--- Begin Supplied passage ---

Now that we have these data we can plot them nicely:

library(ggplot2)
ggplot(grid_data, aes(x = programming, y = agreeableness)) +
  geom_tile(aes(fill = prob_hired)) +
  geom_contour(aes(z = prob_hired), breaks = .5, color = "#666666", linewidth = .5) +
  facet_wrap(~ competitiveness) +
  scale_fill_viridis_c(option = 'rocket', limits = c(0,1)) +
  theme_minimal() +
  labs(title = "Hiring probabilities by programming performance and agreeableness",
       x = "Programming performance (SDs from mean)",
       y = "Agreeableness (SDs from mean)",
       fill = "Probability of being hired")

library(ggplot2)
ggplot(grid_data_p, aes(x = p_programming, y = p_agreeableness)) +
  geom_tile(aes(fill = prob_hired)) +
  geom_contour(aes(z = prob_hired), breaks = .5, color = "#666666", linewidth = .5) +
  facet_wrap(~ p_competitiveness) +
  scale_fill_viridis_c(option = 'rocket', limits = c(0,1)) +
  theme_minimal() +
  labs(title = "Hiring probabilities by programming performance and agreeableness",
       x = "Programming performance\n(cumulative probability density)",
       y = "Agreeableness\n(cumulative probability density)",
       fill = "Probability of being hired")

--- End Supplied passage ---
--- Begin Dataset excerpt ---

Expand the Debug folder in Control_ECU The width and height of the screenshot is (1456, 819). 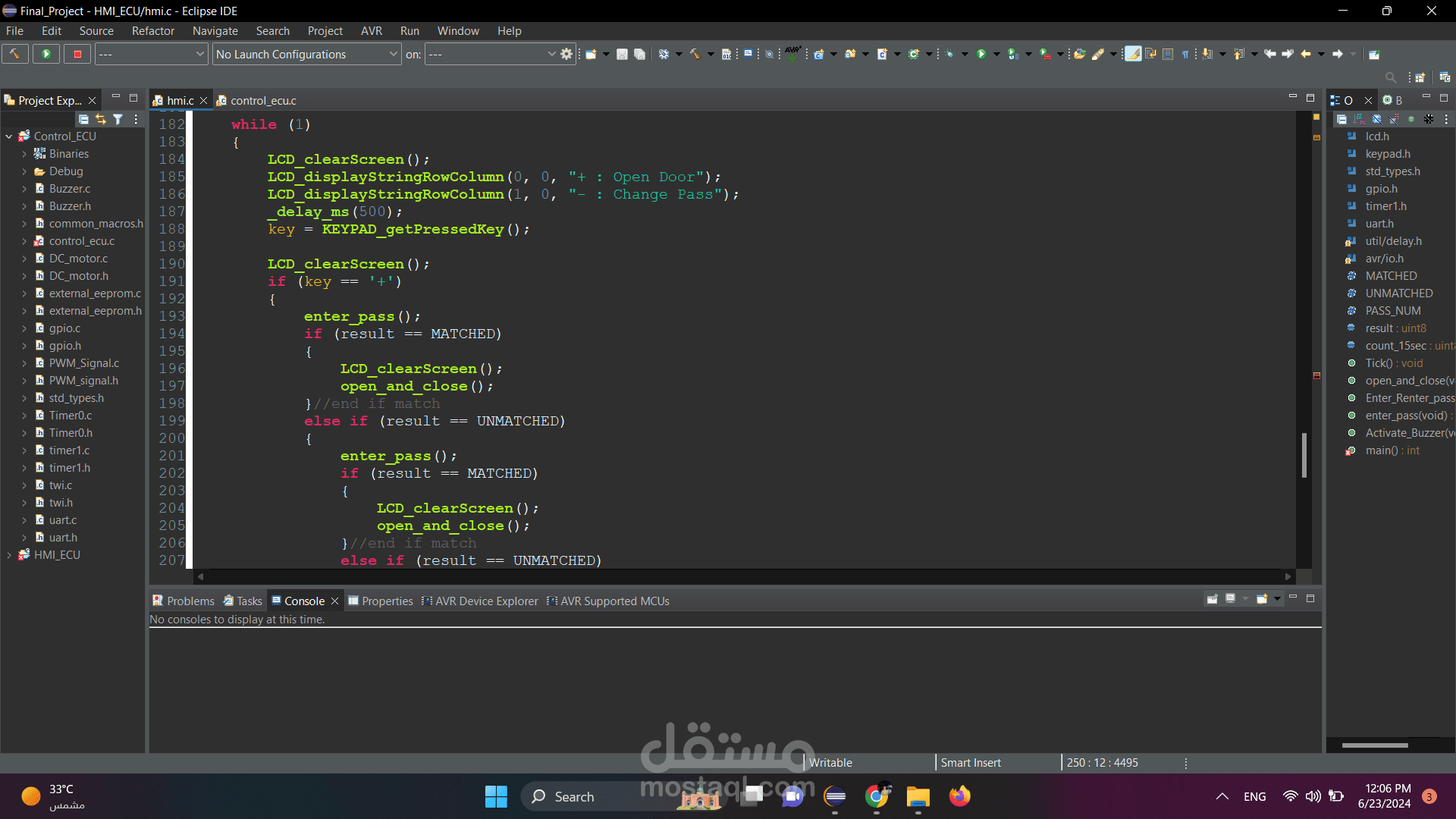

--- End Dataset excerpt ---

* [Work instructions]:
Proceed with the R walkthrough on plotting hiring probabilities, picking up after its second ggplot code block. The data above aren't needed here.

* [Output for this exercise]:
N = 1e5
M = 24

Now we can simulate some data. First, we’ll draw our population of individuals (N = 10^{5}) and companies (M = 24) and then assume that each person applies to all companies and takes the job offer from the most competitive company probabilistically with probabilities determined by the softmax function.

softmax <- function(x, temperature = 1.0) {
  x <- x / temperature
  exp_x <- exp(x - max(x))
  return(exp_x / sum(exp_x))
}

sample_company <- function(ks, weights, temperature = 1){
  p <- softmax(weights, temperature = temperature)
  k <- sample(ks, 1, prob = p)
  return(k)
}

library(MASS)
set.seed(96703)

mu <- c(0, 0) # means for programming and agreeableness
# Creating a covariance matrix with correlation of 0
sigma <- matrix(c(1, 0,
                  0, 1), nrow = 2)

# Generate multivariate normal data
mvn_data <- mvrnorm(N, mu = mu, Sigma = sigma)

# Convert to data.table
population <- data.table(
  programming = mvn_data[, 1],
  agreeableness = mvn_data[, 2]
)
population[, pid := 1:.N]
# Generate company competitiveness scores
company_competitiveness <- rnorm(M, 0, 1)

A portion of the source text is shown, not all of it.